■ **Exercise objective**:
Please filter the data below down to the lines holding the string "Task".

■ **Source data**:
[Start of section]

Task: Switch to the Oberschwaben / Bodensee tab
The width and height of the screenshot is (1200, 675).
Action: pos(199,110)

[End of section]
[Start of section]

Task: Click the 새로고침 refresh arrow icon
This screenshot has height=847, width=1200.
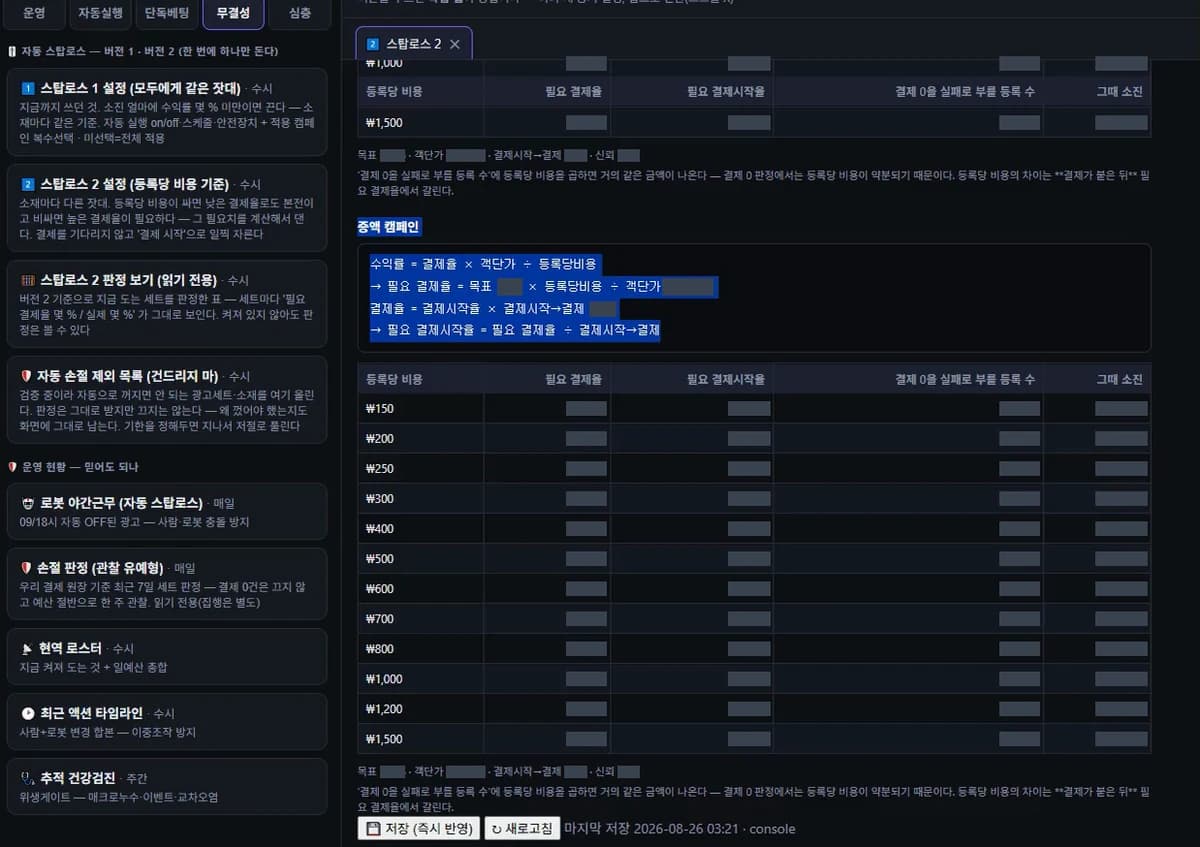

[End of section]

■ **Exercise response**:
Task: Switch to the Oberschwaben / Bodensee tab
Task: Click the 새로고침 refresh arrow icon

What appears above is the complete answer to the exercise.